Para la posteridad dejó no sólo una novela sublime como 'Al faro' sino un faro para las mujeres de excepcional claridad y razonamiento en su ensayo 'Un cuarto propio'. En él Virginia Woolf indicaba a las mujeres que no hay victimismo posible ni excusa para que la mujer no haga todo lo posible por cambiar su realidad; y les recuerda que «en nuestras manos está nuestro destino». Y les advierte de «que no hay brazo en que apoyarnos y de que andamos solas y de que estamos en el mundo de la realidad y no sólo en el mundo de los hombres y las mujeres». Esto fue en 1929. Y ahí sigue su análisis, trágicamente actual, fino y certero en su cruel.

En 'Un cuarto propio' o en novelas como 'La señora Dalloway', Virgina Woolf demuestra que es ya una escritora enraizada entre los clásicos. Estas y otras obras muestran la extraordinaria lucidez y habilidad narrativa de la autora para describir de un modo tan natural, e implacable a su vez, la realidad de la mujer a través de la historia, su lucha.

La editorial Lumen editó en 2008 una excepcional biografía de su sobrino Quentin Bell, que realiza un retrato único de su tía la escritora. Gracias a esta biografía pudimos conocer como Virginia aprovechó su viaje de bodas con Leonard Woolf para desplazarse hasta Málaga en busca de su amigo Gerard Brenan. En viejos trenes y a lomos de mulos, Woolf conoció la Málaga deprimida y mísera de 1912.

Ahora, cuando han pasado casi setenta años desde el día en que Virginia Woolf nos dejaba internándose en las aguas del río Ouse con sus bolsillos cargados de piedra, el trabajo biográfico de Quentin Bell se ha convertido en un exquisito recuerdo literario en cuyas páginas permanece intacta la voz indeleble de una mujer que vivió y escribió con el talento que distingue a los genios.

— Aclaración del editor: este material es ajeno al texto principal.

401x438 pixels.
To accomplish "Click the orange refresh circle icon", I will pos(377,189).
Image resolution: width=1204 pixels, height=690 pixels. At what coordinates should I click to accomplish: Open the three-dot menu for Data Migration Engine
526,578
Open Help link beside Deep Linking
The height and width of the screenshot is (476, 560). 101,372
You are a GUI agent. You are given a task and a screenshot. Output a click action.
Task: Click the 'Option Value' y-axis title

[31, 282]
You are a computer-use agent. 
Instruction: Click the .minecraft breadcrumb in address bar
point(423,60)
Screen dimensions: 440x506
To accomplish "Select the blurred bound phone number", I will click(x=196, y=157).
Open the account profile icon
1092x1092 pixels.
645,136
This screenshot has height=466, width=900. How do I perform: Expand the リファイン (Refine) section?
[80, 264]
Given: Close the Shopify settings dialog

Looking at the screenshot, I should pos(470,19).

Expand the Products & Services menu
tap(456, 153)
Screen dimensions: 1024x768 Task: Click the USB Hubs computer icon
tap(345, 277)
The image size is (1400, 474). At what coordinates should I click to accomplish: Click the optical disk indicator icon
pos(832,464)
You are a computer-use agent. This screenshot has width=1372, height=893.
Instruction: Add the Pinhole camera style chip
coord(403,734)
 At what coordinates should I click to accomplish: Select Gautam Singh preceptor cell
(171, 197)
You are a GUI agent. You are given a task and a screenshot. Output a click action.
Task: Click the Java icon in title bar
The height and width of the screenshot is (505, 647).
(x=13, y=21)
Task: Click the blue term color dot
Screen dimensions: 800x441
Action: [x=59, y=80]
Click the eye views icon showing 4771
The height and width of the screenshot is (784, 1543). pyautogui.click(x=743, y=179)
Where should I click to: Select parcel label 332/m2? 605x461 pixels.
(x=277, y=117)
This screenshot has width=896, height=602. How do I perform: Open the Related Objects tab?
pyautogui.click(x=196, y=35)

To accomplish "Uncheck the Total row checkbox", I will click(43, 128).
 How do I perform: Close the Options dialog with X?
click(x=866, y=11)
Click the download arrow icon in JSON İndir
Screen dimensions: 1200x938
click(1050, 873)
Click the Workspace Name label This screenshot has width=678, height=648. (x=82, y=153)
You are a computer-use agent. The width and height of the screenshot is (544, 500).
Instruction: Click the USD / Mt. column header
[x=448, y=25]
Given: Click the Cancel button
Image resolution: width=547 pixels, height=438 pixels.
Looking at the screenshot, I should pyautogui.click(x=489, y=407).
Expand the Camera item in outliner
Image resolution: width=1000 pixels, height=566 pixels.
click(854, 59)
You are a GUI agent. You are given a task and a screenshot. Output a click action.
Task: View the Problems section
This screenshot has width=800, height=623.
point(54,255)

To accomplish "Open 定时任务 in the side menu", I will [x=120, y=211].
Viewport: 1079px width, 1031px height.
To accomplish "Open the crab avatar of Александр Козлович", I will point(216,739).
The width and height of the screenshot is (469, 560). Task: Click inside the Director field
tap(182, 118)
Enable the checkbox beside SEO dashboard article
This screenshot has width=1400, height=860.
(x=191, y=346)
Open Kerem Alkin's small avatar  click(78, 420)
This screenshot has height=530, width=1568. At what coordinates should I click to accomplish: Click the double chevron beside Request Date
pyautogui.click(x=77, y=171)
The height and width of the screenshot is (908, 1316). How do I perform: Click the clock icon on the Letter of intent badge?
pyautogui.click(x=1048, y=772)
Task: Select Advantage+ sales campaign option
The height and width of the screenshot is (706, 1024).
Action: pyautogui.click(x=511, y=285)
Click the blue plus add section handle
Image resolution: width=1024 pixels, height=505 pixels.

El libro lo abarca todo, la vida familiar de la pequeña Virginia, el inicio de sus primeros trastornos psíquicos, la influencia del grupo de Bloomsbury, sus primeros pasos como autora y su continuidad y nos da a conocer el ansia con que esperaba las recensiones de sus trabajos. Por supuesto su vida familiar, su relación con Vita Sackville-West y la enorme serenidad y bienestar que le supuso su vida al lado de su marido Leonard Woolf.

En su carta de despedida a su marido Virginia le recordada la felicidad que le había dado, pero que ya nada era suficiente. «Siento que voy a enloquecer de nuevo. Creo que no podemos pasar otra vez por una de esas épocas terribles. Y no puedo recuperarme esta vez. Comienzo a oír voces, y no puedo concentrarme. Así que hago lo que me parece lo mejor que puedo hacer. Tú me has dado la máxima felicidad posible. Has sido en todos los sentidos todo lo que cualquiera podría ser. Creo que dos personas no pueden ser más felices hasta que vino esta terrible enfermedad».